De eerste keer | Column wijkvrijwilliger Trudeke Sillevis Smitt
Het voelt een beetje als vroeger, als je mee moest naar een onbekende tante: ik ga vandaag voor het eerst naar Giti. ‘s Ochtends in bed lees ik nog snel de tips die VluchtelingenWerk mij als splinternieuwe wijkvrijwilliger heeft meegegeven. Vraag niet meteen naar het vluchtverhaal: tuurlijk. Vergeet niet te glimlachen – dat komt goed. Vermijd de vraag ‘heb je me begrepen?’ Huh? Dat heeft te maken met de schaamtecultuur, staat erbij. Ah, ik snap het, maar ingewikkeld lijkt het me wel.

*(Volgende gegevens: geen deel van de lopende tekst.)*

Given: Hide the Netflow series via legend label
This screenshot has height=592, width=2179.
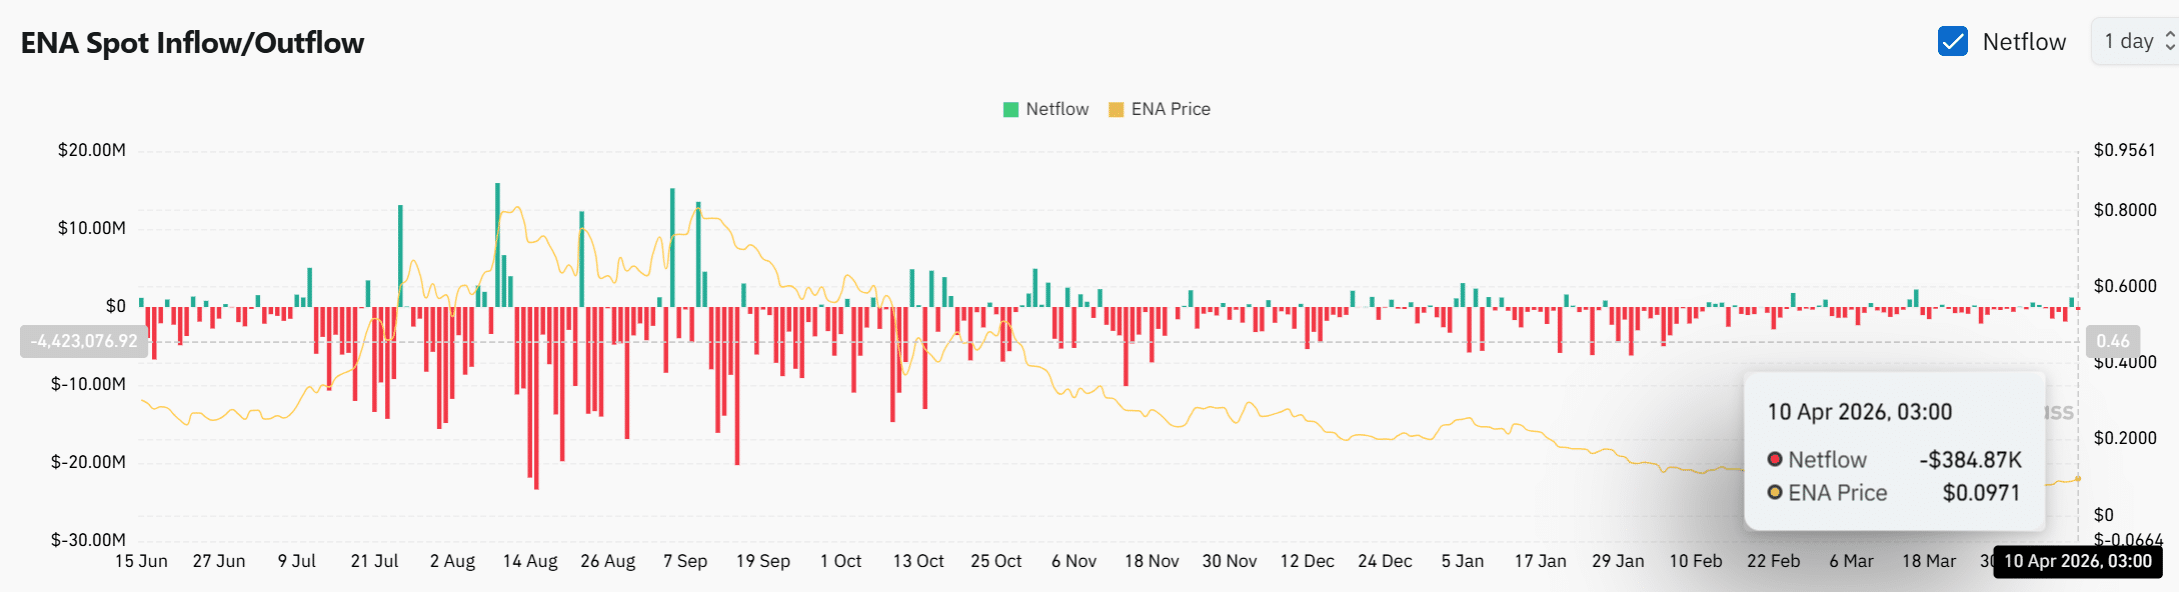Looking at the screenshot, I should click(1057, 109).
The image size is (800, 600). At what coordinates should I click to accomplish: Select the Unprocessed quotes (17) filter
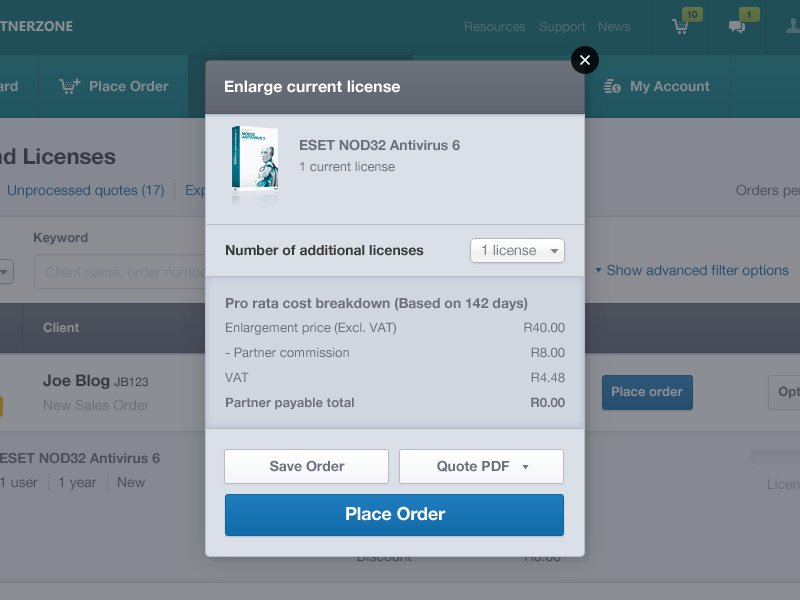coord(86,190)
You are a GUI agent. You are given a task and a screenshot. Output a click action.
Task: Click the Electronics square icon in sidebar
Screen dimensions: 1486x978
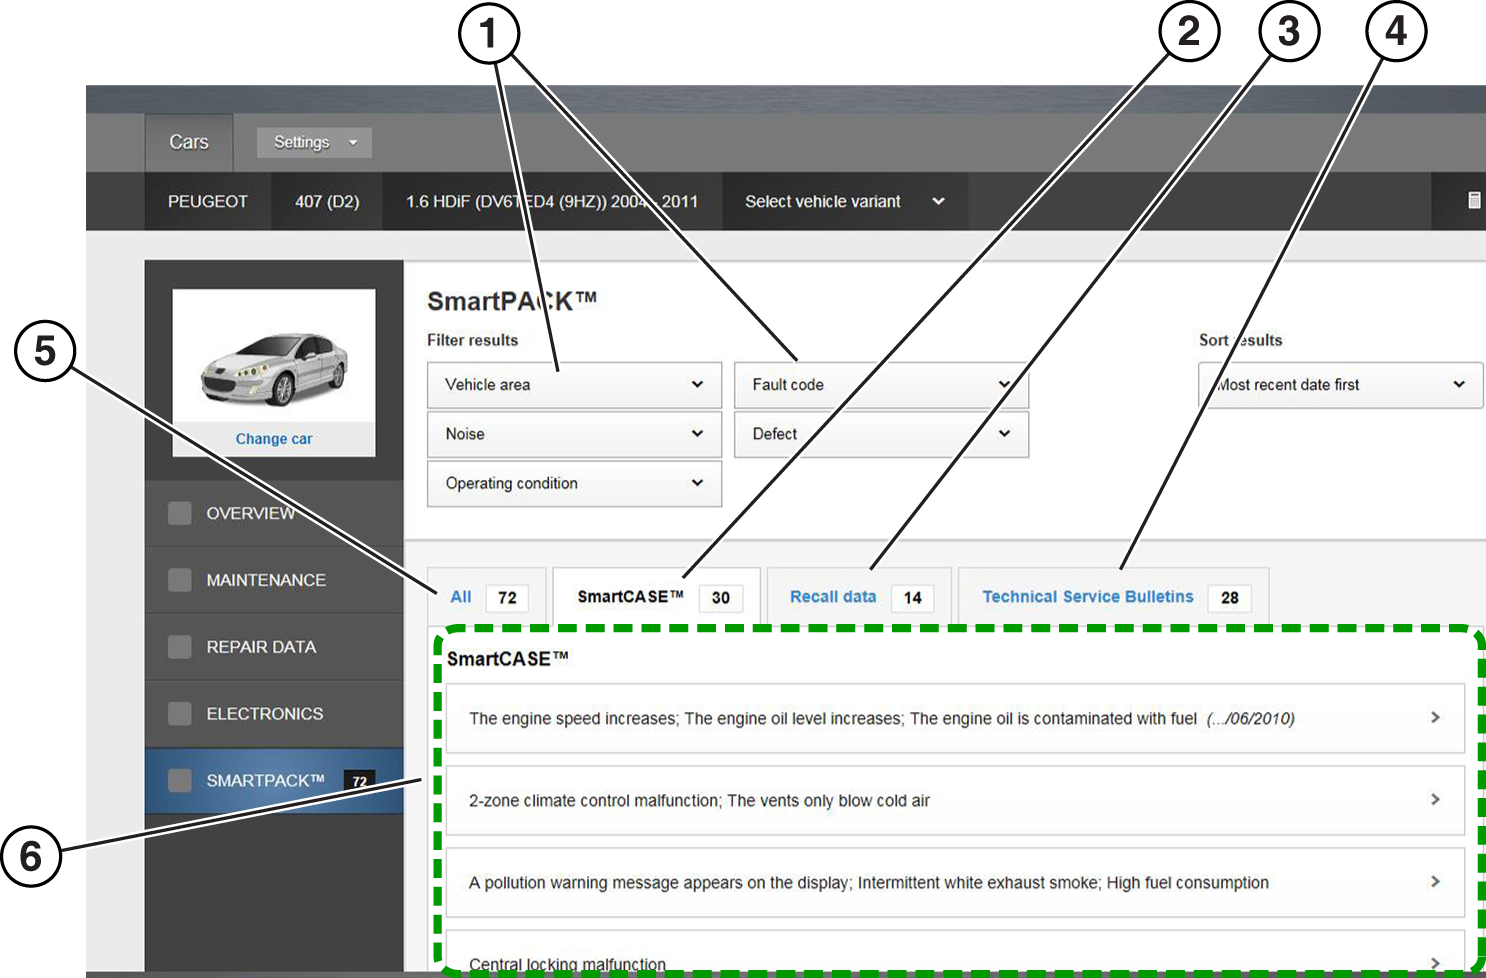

Wat zal ik aantrekken? Ik kies een spijkerbroek, een bloesje en laarzen – ik hoef me niet netter voor te doen dan ik ben, toch? Het stoere leren jasje trek ik op het laatste moment toch maar weer uit.
Giti woont ‘buiten de ring’, zoals dat in Amsterdamse termen heet. Twintig minuten fietsen volgens Google Maps – dat past mooi in mijn voornemen om meer te bewegen. Als ik na dertig minuten licht bezweet aankom, weet ik dat dat beweegplan geen overbodige luxe is. Al met al ben ik ruim een kwartier te laat, maar dat vind ik stiekem wel grappig. In de instructie stond dat je gerust mocht uitleggen dat Nederlandse mensen heel punctueel zijn.
Giti heeft niets van een vreemde tante. Al is ze tien jaar ouder dan ik, ze lijkt bijna een leeftijdgenoot. Ze draagt een broek. Haar huis is Westers ingericht, veel Ikea, met een Oosters kleed op de vloer. Ze wil graag Nederlands leren, maar dat is lastig, vertelt haar zoon Arash. Hij spreekt goed Nederlands en blijft erbij om ons op gang te helpen. Giti volgt een cursus, maar de leraar praat zo snel. Werken uit een boek gaat beter. Ze laat het me zien, invuloefeningen en keurige Hollandse zinnetjes, met hier en daar een aantekening in het Farsi. Op je 63e een nieuwe taal leren, met een totaal ander schrift…
‘We gaan veel kletsen,’ zeg ik. Maar wat is dat in het Farsi? Het duurt even voordat Arash en zijn moeder daar uit zijn. ‘In Iran zeggen we roddelen,’ zegt Arash. ‘Want dat is wat vrouwen doen als ze bij elkaar langs gaan.’
Ik spreek mijn bewondering uit voor alle bezigheden die Giti al heeft, terwijl ze pas een half jaar geleden een huis heeft gekregen. Ze gaat naar school, ze past veel op bij haar dochter, ze gaat bij vrienden op bezoek. Een keer per week doet ze boodschappen – dat lijkt me slim, want ze heeft vast geen ruim budget. Hoe vaker je in een winkel komt, hoe meer je uitgeeft, weet ik uit tijden van krapte.
Giti vertelt: ‘Mijn hobby is naar park gaan: speeltuin… kijken naar baby’s… kinderen spelen…’ Ik knik begrijpend, maar de zoon zegt: ‘Dat is geen hobby, toch? Hoe zeg je dat?’ ‘Ik ga graag naar het park,’ suggereer ik. De zoon zegt: ‘Dat is een belangrijke zin, mama, die kun je veel gebruiken. Ik doe graag dit, ik doe graag dat.’ Terwijl ik nog een pistachenootje pel, zegt Giti het allemaal na.
We spreken af dat ik volgende week om dezelfde tijd terug zal komen. Bij het afscheid zegt Giti dat ik wel een dochter lijk. Ik begin te lachen, want zo jong zie ik er echt niet uit! Een schaduw van onzekerheid trekt over haar gezicht. Ik schrik – denkt ze dat ik haar belachelijk maak? Bedoelde ze misschien dat het vertrouwd voelt? Onhandig zeg ik dat ik het ook heel gezellig vond. Maar volgens haar zoon bedoelde ze toch dat ik er jong uitzie. Dat vind ik ook van haar, zeg ik dan snel.
Er jong uitzien – is dat voor alle vrouwen ter wereld een compliment?
Trudeke Sillevis Smitt
Om privacy-redenen zijn de namen van Giti en Arash gefingeerd.